The NFL season may have come to end, but analytics for associations is like a year-round sport! All industries are recognizing the value analytics in optimal decision-making, and professional sports is no different.

The goal of a team in an NFL game is simple – score more points than your opponent. This can be translated into the statistical concept of maximizing the expected value of outcomes, meaning a team should make decisions throughout the game that result in scoring more points relative to their opponent.

The New York Times has a great article about a “4th Down Bot” that uses analytics to predict the optimal decision when facing a 4th down situation among punting, attempting a field goal, or going for a first down.  We’re not suggesting that you turn your association over to bots, but we’ll about decisions that maximize your chance of achieving your goals!

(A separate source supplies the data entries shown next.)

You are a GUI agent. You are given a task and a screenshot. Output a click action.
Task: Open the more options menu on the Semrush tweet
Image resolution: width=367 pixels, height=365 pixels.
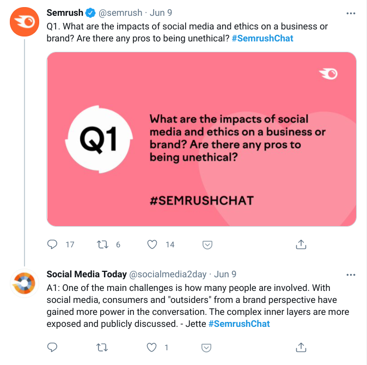(x=351, y=13)
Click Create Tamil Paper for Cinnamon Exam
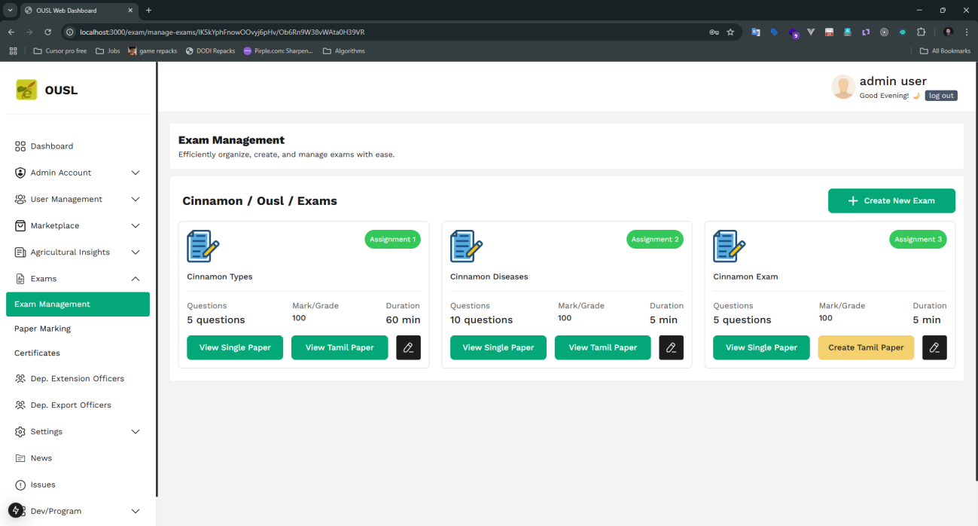The height and width of the screenshot is (526, 978). [866, 347]
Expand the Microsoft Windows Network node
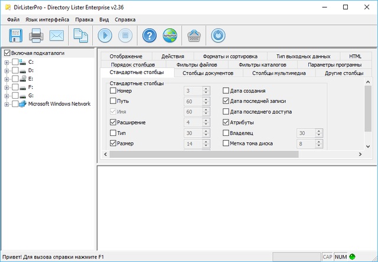Screen dimensions: 378x262 (x=6, y=103)
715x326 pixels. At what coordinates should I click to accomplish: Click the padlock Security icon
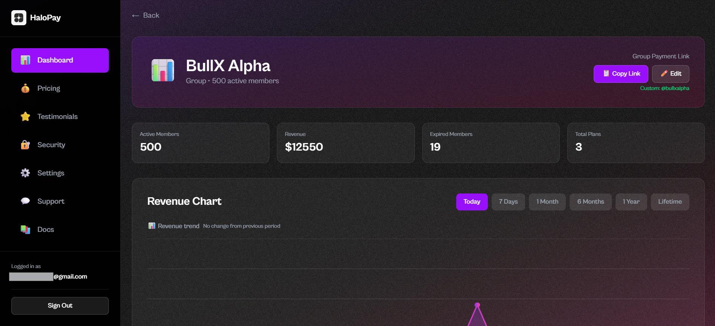pyautogui.click(x=25, y=145)
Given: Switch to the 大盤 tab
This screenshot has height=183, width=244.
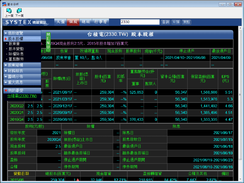Looking at the screenshot, I should 60,22.
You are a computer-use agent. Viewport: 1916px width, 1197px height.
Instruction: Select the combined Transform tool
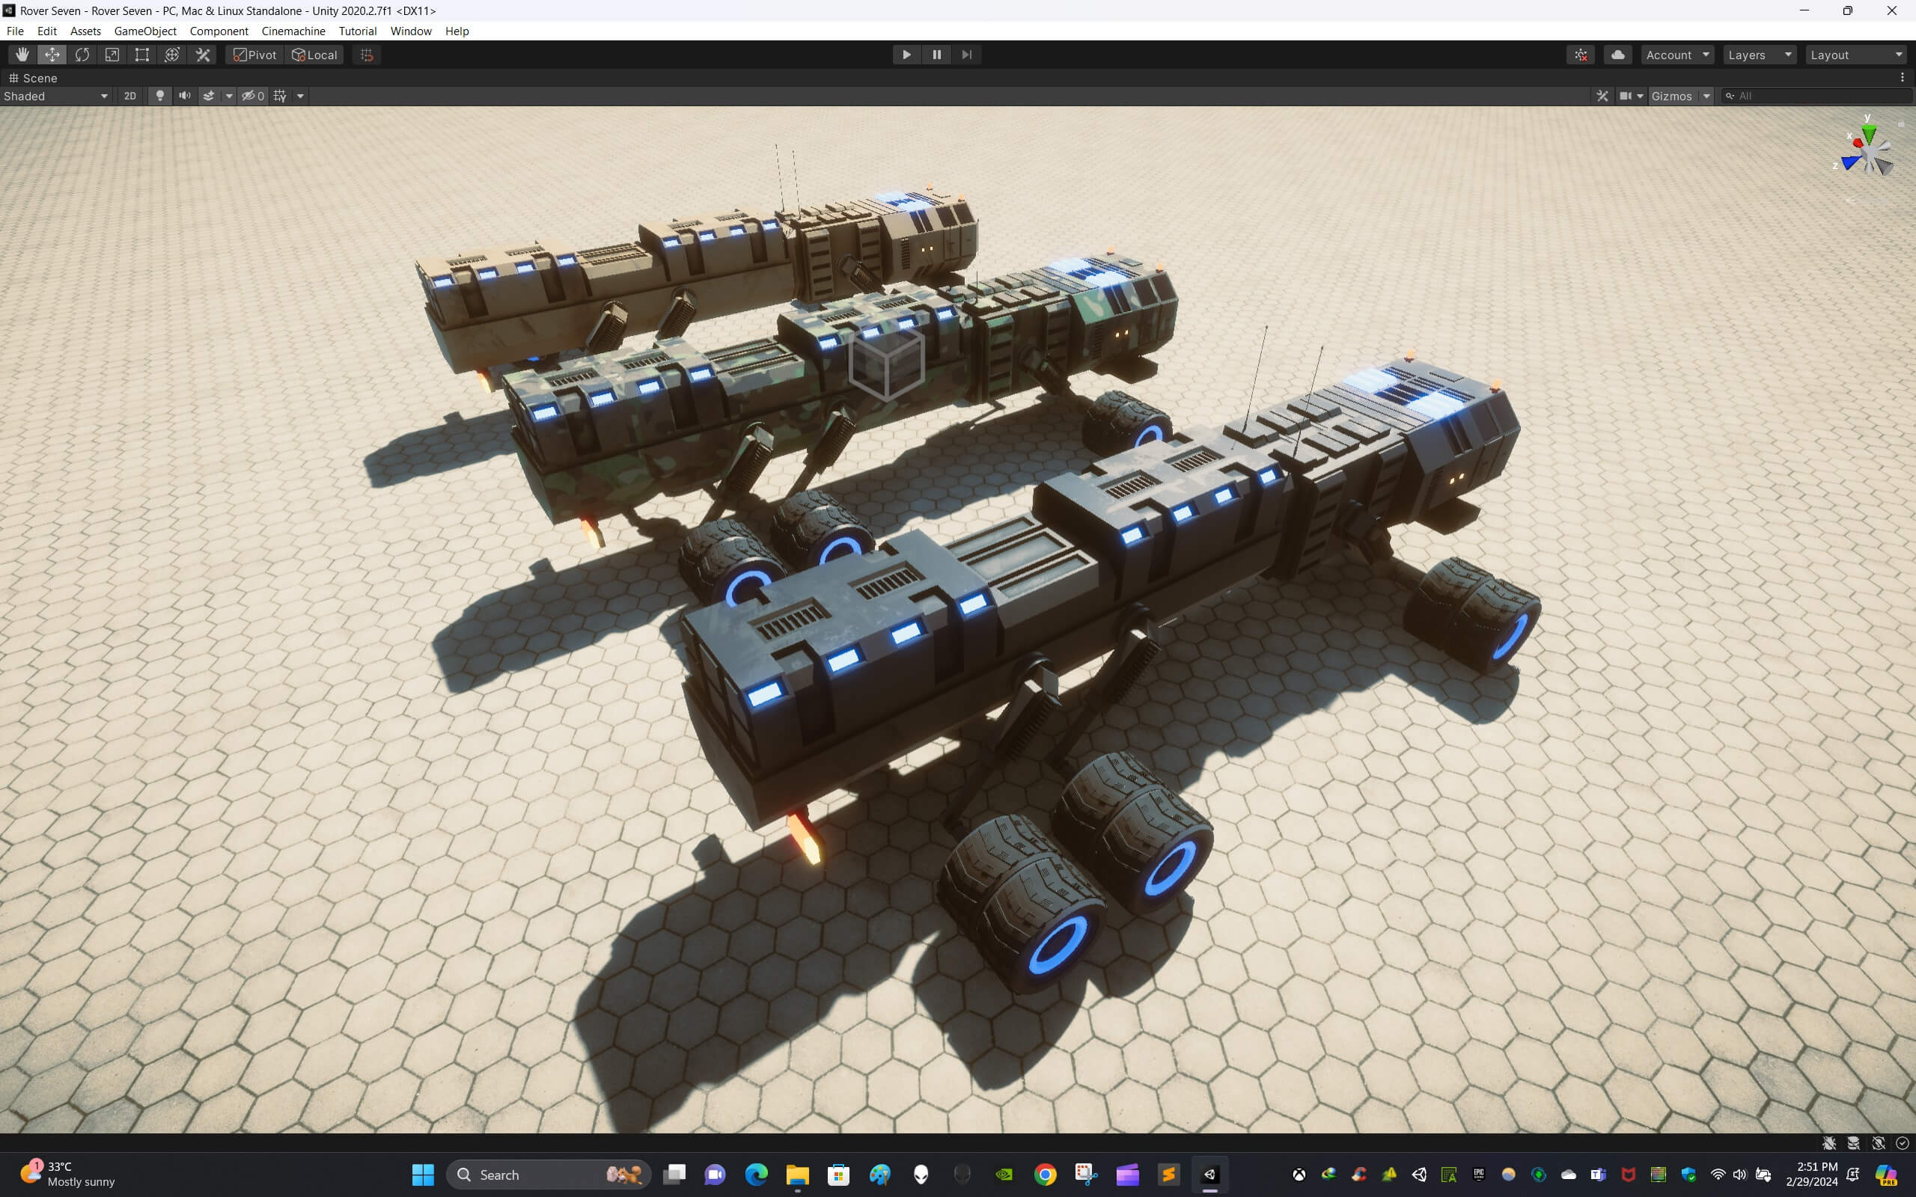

The application essentially uses historical data to predict the net points for different situations and accompanying decisions. For example, this chart depicts the expected points for different yard lines of the field for 1st and 10 situations.

Expected points graph

The Bot, like other analysis performed over the years, concluded that teams clearly are conservative and should go for 1st downs far more often.  This chart summarizes the results as shown by the much larger shaded area for “Punt” in the “What NFL Coaches Do Most Often” column.

two graphs

We can approach this Bot and the analysis, conclusion, and visualizations just like we would any analytics of an association.

Conduct a Quick Review

We need to understand the overall data prior to drawing conclusions. What should we think about as part of an initial mental review?

  • The granularity of the data should be at the level needed for analysis. The data labeled based on yard.  Decisions for short yardage situations are impacted by feet, or even less.  If more granular data is not available, you might want to collect it in the future.
  • The timeframe represented by the data should consider key changes. Rule changes implemented over the years, such as the starting point after a missed field goal and the introduction of the two-point conversion, influence decisions.  A similar example is changes in membership models and pricing over time.
  • The volume of data should be adequate to draw reasonable conclusions. The frequency of situations can be very different.  More about this later.

Think About Potential Issues

There are always other considerations that don’t directly show up in the data. What else do we need to think about?

  • The author of the Bot described several considerations. Examples include weather conditions, team skills, and desperation near the end of games.  You should also describe any potential limitations in your data.  A data-driven culture helps acceptance of data that is imperfect, yet still valuable.
  • You might discover unexpected external forces that impact your data and analysis. You should evaluate decisions guided by the data when these arise.

Consider Visual Display

We can’t help but to immediately think of alternatives when we encounter a visualization. How could we expand on this visualization?

  • A visualization focused on differences between the optimal and actual decisions for difference situations, such as bars above and below an axis might be compelling.
  • The volume of data available for difference scenarios could be depicted by color intensity or similar indicators.
  • Close alignment of field position and yards-to-go comparison could provide more focused analysis.

Consider an overall analytic workflow with interactivity, exploration, and drill-down capabilities using tools such as Power BI and Tableau enhance any visual analysis.

My colleagues with far greater expertise have several interesting blog posts on this topic, including those found herehere, and here.

Ask Why

The most important insight is understanding the reasons for differences between seemingly optimal decisions and actual actions. Coaches have incentives just like association staff.  Coaches tend to be risk-averse as they are much more likely to be criticized for not doing what is customary than they are to be rewarded for taking risks.  That isn’t exactly making decisions with confidence!

Associations can take deliberate action drive optimal data-guided decisions.


It’s important that leaders adopt an analytical mindset and make analytics a priority of the organizations. Leader should accept risk justified by data as well as empower business staff.


To change the risk-averse mindset of media, fans, and team management, NFL coaches need to measure results over time. Another common challenge is a tendency to favor intuition over data when the data-guided decisions are not perfect – even though the decisions based on data are superior to those based on intuition.  These ways of thinking can also be found throughout associations.  Measurement is vital to ensure analytics adoption and learn for the future.


Becoming a data-guided organization includes challenges, but it is important to maintain commitment. For example, you might need to send fewer marketing emails to understand the impact of analytics, market your annual conference differently to gauge the impact of geography, and sacrifice near-term revenue to determine if increases result in other areas.  These risks are vital to the ongoing improvement of analytics.

It is always important to know where you are on the field, understand the situation, and realize the strengths of your team. This can be accomplished by developing a roadmap and understanding how you should structure your analytics team.

Unlike an NFL team, you should never be content to just punt or run out the clock with analytics!